• _Source text_:
+===+
How do we support the Katalin Karikó's?

There's a lot of reasonable outrage today around how Katalin Karikó was treated throughout her career (full disclosure: by my employer, UPenn). Obviously a number of someones made a huge mistake by not recognizing the brilliance and potential of her work - no question there!

What I've been thinking about and I'd love to get some scenius input on: how could we, as an academic community, do better?

Here's one summary of what happened:
https://billypenn.com/2020/12/29/university-pennsylvania-covid-vaccine-mrna-kariko-demoted-biontech-pfizer/

Taking seriously the notion that 1) we want to support the Katalin Karikó's, 2) high-risk, high-reward research takes time, and 3) everyone needs to go through a job evaluation at some point, here are a few ideas:

*) Better support to help geniuses communicate (and fund) their ideas.
*) More funding for high-risk, high-reward projects
*) A longer evaluation period for individuals engaged in high-risk/high-reward research

What would you add/change?
+===+
• _Given data_:
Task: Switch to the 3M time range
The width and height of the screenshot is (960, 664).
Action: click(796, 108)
+===+
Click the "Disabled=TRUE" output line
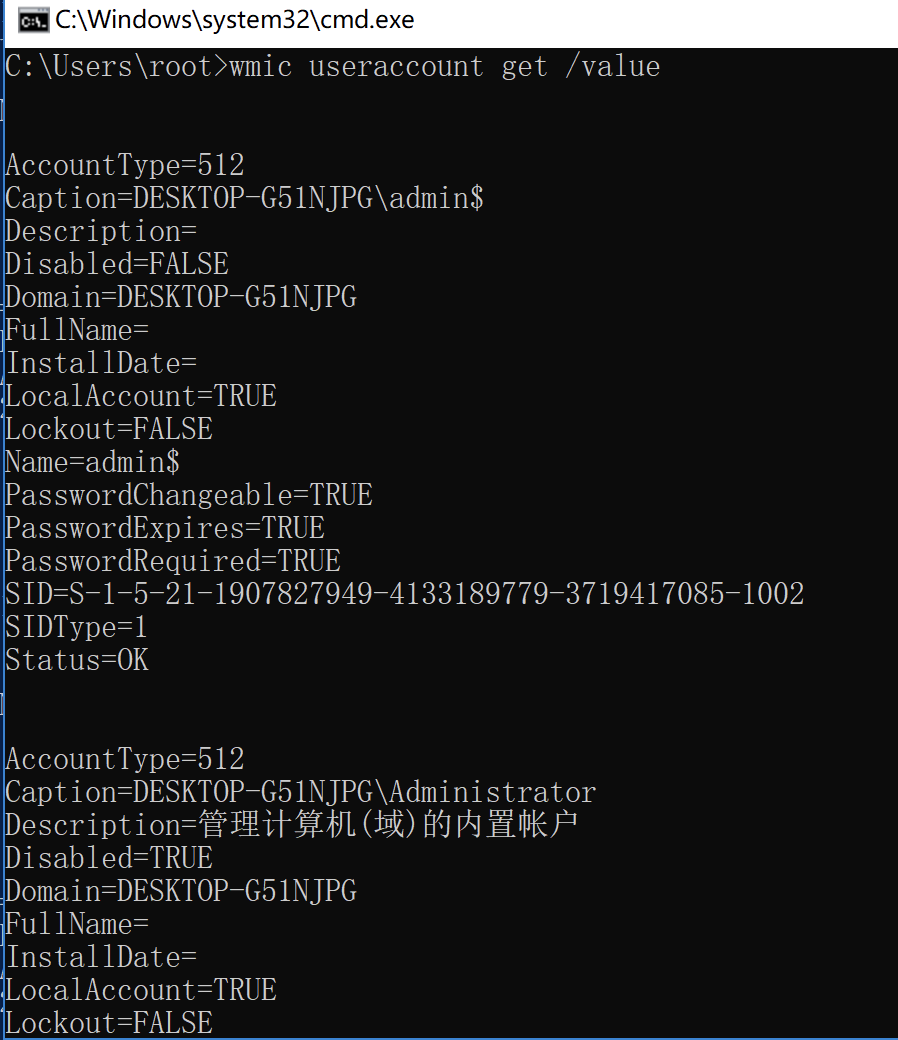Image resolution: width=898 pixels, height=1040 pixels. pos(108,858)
+===+
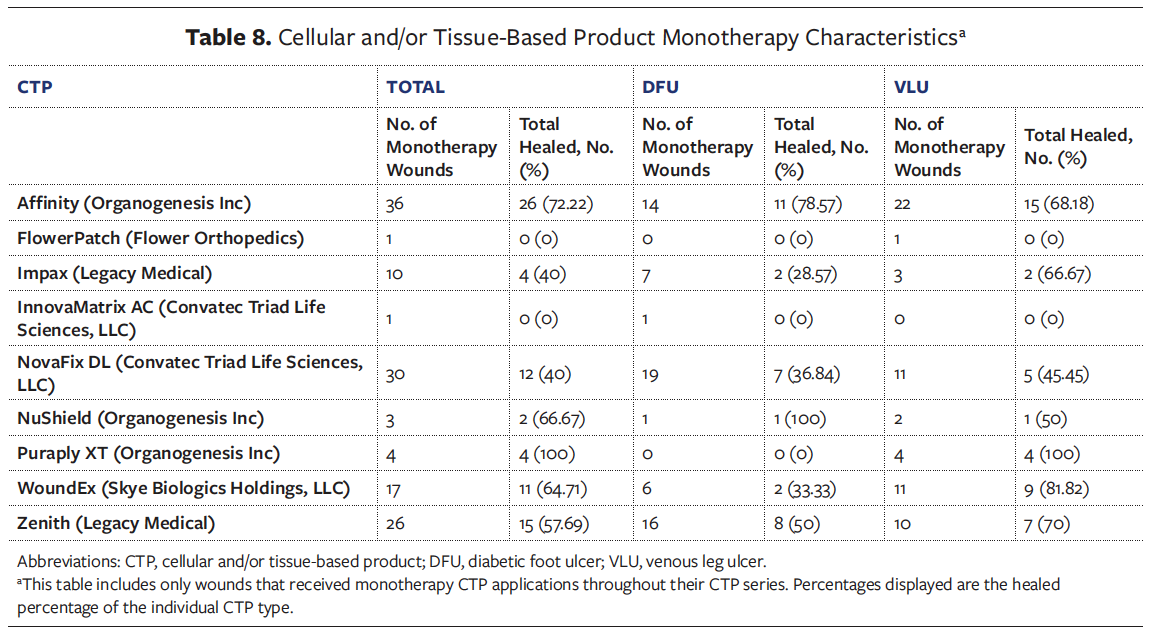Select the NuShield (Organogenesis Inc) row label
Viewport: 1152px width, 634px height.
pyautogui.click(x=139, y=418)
+===+
• _Task description_: Carry the post on supporting researchers like Katalin Karikó forward from its final line. The data has no connection to the text.

• _Answer box_:
Philly scientist behind COVID vaccine tech was demoted by UPenn, yet she persisted

Dismissed by many, Dr. Katalin Karikó remained passionate about mRNA therapeutics.

Billy Penn at WHYY

@NicoleCRust Two possibly contradictory things: 1. More stable research jobs where people won't get fired for not getting grants (hard money). 2. More grant funding.

I don't think the issue is specifically about funding high-risk, high-reward. It's that we have little clue what research will be high reward and the more research that's funded the more likely some will lead to major discoveries.

The trouble is that increases in overall grant funding leads to places like UPenn creating more soft-money positions. A big Q for me is how to give universities an incentive to internally support more stable jobs.